The ascendance of the contract manufacturers to semiconductor spending dominance has meant that component suppliers no longer can rely on established ties to OEMs, but must work much closer with the EMS firms and ODMs.
Lines of communication between component suppliers and their OEM customers have been disrupted, causing breakdowns in the relay of key information, including demand forecasting and inventory levels. These breakdowns contributed to the massive semiconductor inventory glut of 2000 and the downturn of 2001, iSuppli believes.
The increased component spending by contract manufacturers means such supply disruptions could have an even greater impact in the future.
Exacerbating these supply-chain disconnects is the fact that many parts that end up at second-tier EMS and ODM firms in Asia are shipped through distributors or other third parties. This causes component suppliers to further lose visibility of their part shipments and -- in some cases -- to not be aware who their final customers actually are. With the continuing migration of electronics production to China, this will become a larger and larger problem for the electronics supply chain.
By 2006, the Asia Pacific region will pass the Americas in EMS spending for all electronic components. The electronic components category consists of semiconductors, passives, electromechanical devices and displays.
Meanwhile, Europe, the Middle East, and Africa will experience the slowest growth. Japan will post a strong Compound Annual Growth Rate (CAGR), but this is somewhat misleading because the present component EMS spend in that country is relatively small.
The Asia Pacific region and primarily China are becoming the manufacturing center -- and by default, the procurement center -- of the electronics industry. As part of their overall Far East strategies, component suppliers need to address the issues of dealing with EMS and ODM customers in Asia.
The changing market focus of the EMS firms and ODMs also is presenting challenges for component suppliers.
The highest growth areas for component spending among contract manufacturers are mobile communications and consumer electronics. In both these markets, pricing pressures are intense and the system assemblies tend to take place in low-cost manufacturing regions.
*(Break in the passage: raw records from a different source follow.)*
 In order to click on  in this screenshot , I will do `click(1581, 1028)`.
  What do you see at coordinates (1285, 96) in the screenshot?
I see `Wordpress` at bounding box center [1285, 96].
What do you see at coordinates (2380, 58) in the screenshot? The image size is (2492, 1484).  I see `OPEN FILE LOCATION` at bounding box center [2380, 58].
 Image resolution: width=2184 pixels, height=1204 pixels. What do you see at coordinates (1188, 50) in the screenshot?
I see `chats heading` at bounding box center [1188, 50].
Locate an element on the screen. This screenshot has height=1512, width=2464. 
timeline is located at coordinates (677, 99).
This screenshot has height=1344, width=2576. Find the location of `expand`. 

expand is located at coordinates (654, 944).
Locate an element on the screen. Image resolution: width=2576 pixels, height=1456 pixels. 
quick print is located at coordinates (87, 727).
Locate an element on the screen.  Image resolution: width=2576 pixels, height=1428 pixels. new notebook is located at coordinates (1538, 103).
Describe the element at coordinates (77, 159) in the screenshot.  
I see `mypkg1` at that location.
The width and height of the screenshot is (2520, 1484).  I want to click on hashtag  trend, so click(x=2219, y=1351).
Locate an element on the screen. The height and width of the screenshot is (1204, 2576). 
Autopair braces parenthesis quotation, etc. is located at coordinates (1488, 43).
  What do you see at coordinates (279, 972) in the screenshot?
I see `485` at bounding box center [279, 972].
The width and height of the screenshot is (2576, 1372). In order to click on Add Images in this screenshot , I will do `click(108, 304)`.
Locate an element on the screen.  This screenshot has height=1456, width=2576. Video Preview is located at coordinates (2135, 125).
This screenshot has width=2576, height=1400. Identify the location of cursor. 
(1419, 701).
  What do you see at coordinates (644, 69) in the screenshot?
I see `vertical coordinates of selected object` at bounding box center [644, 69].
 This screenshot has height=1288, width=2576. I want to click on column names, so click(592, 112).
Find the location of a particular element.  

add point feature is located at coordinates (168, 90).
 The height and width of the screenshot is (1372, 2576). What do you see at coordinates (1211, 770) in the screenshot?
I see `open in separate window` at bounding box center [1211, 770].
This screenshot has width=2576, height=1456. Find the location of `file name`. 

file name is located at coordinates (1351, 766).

Wired communications, once one of the hottest markets, will generate a CAGR of only 8 percent and will be eclipsed by mobile communications in the 2006 timeframe, iSuppli predicts.
Component suppliers need to develop strategies and products to address the consumer and mobile communications markets.
While the rise of EMS firms and ODMs has allowed OEMs to achieve greater efficiency and to cut costs, it has taken a toll on the electronics supply chain and on the relationships between component suppliers and their OEM customers. Component suppliers need to take into account the increasing role of contract manufacturing and develop strategies to deal with the changing shape of the electronics supply chain, iSuppli believes.